The expected output is the complete listing, copied exactly.
-=-=-
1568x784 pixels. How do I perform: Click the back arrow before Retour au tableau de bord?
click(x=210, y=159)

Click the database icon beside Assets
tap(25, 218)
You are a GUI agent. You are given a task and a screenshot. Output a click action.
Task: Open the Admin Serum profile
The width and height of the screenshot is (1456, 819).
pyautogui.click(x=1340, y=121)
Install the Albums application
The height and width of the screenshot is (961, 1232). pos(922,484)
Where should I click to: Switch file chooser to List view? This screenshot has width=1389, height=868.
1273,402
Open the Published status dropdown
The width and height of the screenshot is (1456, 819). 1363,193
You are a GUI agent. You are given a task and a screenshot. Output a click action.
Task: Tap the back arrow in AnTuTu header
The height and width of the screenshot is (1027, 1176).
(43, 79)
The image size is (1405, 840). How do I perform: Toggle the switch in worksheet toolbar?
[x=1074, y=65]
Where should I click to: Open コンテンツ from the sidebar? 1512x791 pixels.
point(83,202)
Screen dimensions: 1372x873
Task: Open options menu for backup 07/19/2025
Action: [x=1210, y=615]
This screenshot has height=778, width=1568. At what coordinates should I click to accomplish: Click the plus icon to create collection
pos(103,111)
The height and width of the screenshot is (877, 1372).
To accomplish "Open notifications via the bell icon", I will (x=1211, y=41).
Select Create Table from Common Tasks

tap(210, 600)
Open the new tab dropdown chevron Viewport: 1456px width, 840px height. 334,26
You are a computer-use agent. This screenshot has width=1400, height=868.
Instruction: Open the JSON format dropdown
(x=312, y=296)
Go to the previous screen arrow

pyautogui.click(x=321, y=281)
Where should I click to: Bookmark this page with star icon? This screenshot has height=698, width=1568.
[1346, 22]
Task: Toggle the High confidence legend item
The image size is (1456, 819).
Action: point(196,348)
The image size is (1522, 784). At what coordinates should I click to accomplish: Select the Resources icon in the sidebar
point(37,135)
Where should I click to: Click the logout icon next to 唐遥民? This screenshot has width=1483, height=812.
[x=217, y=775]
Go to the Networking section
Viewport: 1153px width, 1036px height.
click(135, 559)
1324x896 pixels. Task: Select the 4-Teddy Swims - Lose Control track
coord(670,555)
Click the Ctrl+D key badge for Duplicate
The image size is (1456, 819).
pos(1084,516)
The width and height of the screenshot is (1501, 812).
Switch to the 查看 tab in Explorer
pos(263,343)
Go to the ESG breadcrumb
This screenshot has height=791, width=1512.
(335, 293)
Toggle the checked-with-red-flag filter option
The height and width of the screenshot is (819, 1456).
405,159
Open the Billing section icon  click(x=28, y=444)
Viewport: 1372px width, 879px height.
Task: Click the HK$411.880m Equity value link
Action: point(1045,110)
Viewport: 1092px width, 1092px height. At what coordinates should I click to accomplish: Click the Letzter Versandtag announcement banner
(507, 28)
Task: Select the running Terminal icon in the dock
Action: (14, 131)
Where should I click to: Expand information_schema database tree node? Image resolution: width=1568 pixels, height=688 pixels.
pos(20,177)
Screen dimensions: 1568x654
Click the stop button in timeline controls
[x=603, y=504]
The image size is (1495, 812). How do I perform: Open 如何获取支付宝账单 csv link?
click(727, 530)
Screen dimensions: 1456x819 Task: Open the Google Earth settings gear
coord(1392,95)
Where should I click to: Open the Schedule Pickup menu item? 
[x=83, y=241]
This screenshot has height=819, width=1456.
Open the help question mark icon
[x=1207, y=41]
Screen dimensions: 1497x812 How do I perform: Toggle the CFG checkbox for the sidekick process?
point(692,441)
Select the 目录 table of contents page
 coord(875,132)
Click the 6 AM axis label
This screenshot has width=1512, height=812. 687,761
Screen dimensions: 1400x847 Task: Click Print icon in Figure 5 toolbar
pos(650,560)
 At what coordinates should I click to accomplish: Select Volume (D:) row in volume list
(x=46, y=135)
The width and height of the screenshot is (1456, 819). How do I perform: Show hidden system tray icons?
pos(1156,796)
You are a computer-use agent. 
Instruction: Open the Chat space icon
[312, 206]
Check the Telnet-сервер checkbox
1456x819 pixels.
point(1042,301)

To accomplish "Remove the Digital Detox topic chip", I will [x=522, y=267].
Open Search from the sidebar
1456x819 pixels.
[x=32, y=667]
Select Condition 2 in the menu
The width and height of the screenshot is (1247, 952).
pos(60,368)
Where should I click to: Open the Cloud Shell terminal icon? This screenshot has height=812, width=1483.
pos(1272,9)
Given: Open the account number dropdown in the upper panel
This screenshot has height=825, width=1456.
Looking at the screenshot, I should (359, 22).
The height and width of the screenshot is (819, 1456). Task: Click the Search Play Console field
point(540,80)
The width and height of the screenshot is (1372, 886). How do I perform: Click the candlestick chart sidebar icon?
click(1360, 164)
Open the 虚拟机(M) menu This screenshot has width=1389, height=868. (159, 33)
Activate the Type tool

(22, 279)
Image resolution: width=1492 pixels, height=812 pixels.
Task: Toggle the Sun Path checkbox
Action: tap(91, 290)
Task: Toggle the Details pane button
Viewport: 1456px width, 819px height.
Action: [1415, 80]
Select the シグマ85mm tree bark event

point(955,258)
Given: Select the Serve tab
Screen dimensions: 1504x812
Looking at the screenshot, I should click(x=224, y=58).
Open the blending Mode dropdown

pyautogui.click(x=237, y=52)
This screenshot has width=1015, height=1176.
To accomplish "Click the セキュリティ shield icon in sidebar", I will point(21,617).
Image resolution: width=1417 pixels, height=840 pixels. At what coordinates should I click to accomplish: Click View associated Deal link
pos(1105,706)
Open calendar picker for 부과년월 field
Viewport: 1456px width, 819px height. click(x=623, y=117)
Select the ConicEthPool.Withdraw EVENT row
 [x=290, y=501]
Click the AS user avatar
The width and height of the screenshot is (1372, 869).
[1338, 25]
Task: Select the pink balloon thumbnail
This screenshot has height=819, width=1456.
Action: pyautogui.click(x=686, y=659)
-=-=-
* Exercise solution:
1568x784 pixels. How do I perform: Click the back arrow before Retour au tableau de bord?
click(x=210, y=159)

Click the database icon beside Assets
tap(25, 218)
You are a GUI agent. You are given a task and a screenshot. Output a click action.
Task: Open the Admin Serum profile
The width and height of the screenshot is (1456, 819).
pyautogui.click(x=1340, y=121)
Install the Albums application
The height and width of the screenshot is (961, 1232). pos(922,484)
Where should I click to: Switch file chooser to List view? This screenshot has width=1389, height=868.
1273,402
Open the Published status dropdown
The width and height of the screenshot is (1456, 819). 1363,193
You are a GUI agent. You are given a task and a screenshot. Output a click action.
Task: Tap the back arrow in AnTuTu header
The height and width of the screenshot is (1027, 1176).
(43, 79)
The image size is (1405, 840). How do I perform: Toggle the switch in worksheet toolbar?
[x=1074, y=65]
Where should I click to: Open コンテンツ from the sidebar? 1512x791 pixels.
point(83,202)
Screen dimensions: 1372x873
Task: Open options menu for backup 07/19/2025
Action: [x=1210, y=615]
This screenshot has height=778, width=1568. At what coordinates should I click to accomplish: Click the plus icon to create collection
pos(103,111)
The height and width of the screenshot is (877, 1372).
To accomplish "Open notifications via the bell icon", I will (x=1211, y=41).
Select Create Table from Common Tasks

tap(210, 600)
Open the new tab dropdown chevron Viewport: 1456px width, 840px height. 334,26
You are a computer-use agent. This screenshot has width=1400, height=868.
Instruction: Open the JSON format dropdown
(x=312, y=296)
Go to the previous screen arrow

pyautogui.click(x=321, y=281)
Where should I click to: Bookmark this page with star icon? This screenshot has height=698, width=1568.
[1346, 22]
Task: Toggle the High confidence legend item
The image size is (1456, 819).
Action: point(196,348)
The image size is (1522, 784). At what coordinates should I click to accomplish: Select the Resources icon in the sidebar
point(37,135)
Where should I click to: Click the logout icon next to 唐遥民? This screenshot has width=1483, height=812.
[x=217, y=775]
Go to the Networking section
Viewport: 1153px width, 1036px height.
click(135, 559)
1324x896 pixels. Task: Select the 4-Teddy Swims - Lose Control track
coord(670,555)
Click the Ctrl+D key badge for Duplicate
The image size is (1456, 819).
pos(1084,516)
The width and height of the screenshot is (1501, 812).
Switch to the 查看 tab in Explorer
pos(263,343)
Go to the ESG breadcrumb
This screenshot has height=791, width=1512.
(335, 293)
Toggle the checked-with-red-flag filter option
The height and width of the screenshot is (819, 1456).
405,159
Open the Billing section icon  click(x=28, y=444)
Viewport: 1372px width, 879px height.
Task: Click the HK$411.880m Equity value link
Action: point(1045,110)
Viewport: 1092px width, 1092px height. At what coordinates should I click to accomplish: Click the Letzter Versandtag announcement banner
(507, 28)
Task: Select the running Terminal icon in the dock
Action: (14, 131)
Where should I click to: Expand information_schema database tree node? Image resolution: width=1568 pixels, height=688 pixels.
pos(20,177)
Screen dimensions: 1568x654
Click the stop button in timeline controls
[x=603, y=504]
The image size is (1495, 812). How do I perform: Open 如何获取支付宝账单 csv link?
click(727, 530)
Screen dimensions: 1456x819 Task: Open the Google Earth settings gear
coord(1392,95)
Where should I click to: Open the Schedule Pickup menu item? 
[x=83, y=241]
This screenshot has height=819, width=1456.
Open the help question mark icon
[x=1207, y=41]
Screen dimensions: 1497x812 How do I perform: Toggle the CFG checkbox for the sidekick process?
point(692,441)
Select the 目录 table of contents page
 coord(875,132)
Click the 6 AM axis label
This screenshot has width=1512, height=812. 687,761
Screen dimensions: 1400x847 Task: Click Print icon in Figure 5 toolbar
pos(650,560)
 At what coordinates should I click to accomplish: Select Volume (D:) row in volume list
(x=46, y=135)
The width and height of the screenshot is (1456, 819). How do I perform: Show hidden system tray icons?
pos(1156,796)
You are a computer-use agent. 
Instruction: Open the Chat space icon
[312, 206]
Check the Telnet-сервер checkbox
1456x819 pixels.
point(1042,301)

To accomplish "Remove the Digital Detox topic chip", I will [x=522, y=267].
Open Search from the sidebar
1456x819 pixels.
[x=32, y=667]
Select Condition 2 in the menu
The width and height of the screenshot is (1247, 952).
pos(60,368)
Where should I click to: Open the Cloud Shell terminal icon? This screenshot has height=812, width=1483.
pos(1272,9)
Given: Open the account number dropdown in the upper panel
This screenshot has height=825, width=1456.
Looking at the screenshot, I should (359, 22).
The height and width of the screenshot is (819, 1456). Task: Click the Search Play Console field
point(540,80)
The width and height of the screenshot is (1372, 886). How do I perform: Click the candlestick chart sidebar icon?
click(1360, 164)
Open the 虚拟机(M) menu This screenshot has width=1389, height=868. (159, 33)
Activate the Type tool

(22, 279)
Image resolution: width=1492 pixels, height=812 pixels.
Task: Toggle the Sun Path checkbox
Action: tap(91, 290)
Task: Toggle the Details pane button
Viewport: 1456px width, 819px height.
Action: [1415, 80]
Select the シグマ85mm tree bark event

point(955,258)
Given: Select the Serve tab
Screen dimensions: 1504x812
Looking at the screenshot, I should click(x=224, y=58).
Open the blending Mode dropdown

pyautogui.click(x=237, y=52)
This screenshot has width=1015, height=1176.
To accomplish "Click the セキュリティ shield icon in sidebar", I will point(21,617).
Image resolution: width=1417 pixels, height=840 pixels. At what coordinates should I click to accomplish: Click View associated Deal link
pos(1105,706)
Open calendar picker for 부과년월 field
Viewport: 1456px width, 819px height. click(x=623, y=117)
Select the ConicEthPool.Withdraw EVENT row
 [x=290, y=501]
Click the AS user avatar
The width and height of the screenshot is (1372, 869).
[1338, 25]
Task: Select the pink balloon thumbnail
This screenshot has height=819, width=1456.
Action: pyautogui.click(x=686, y=659)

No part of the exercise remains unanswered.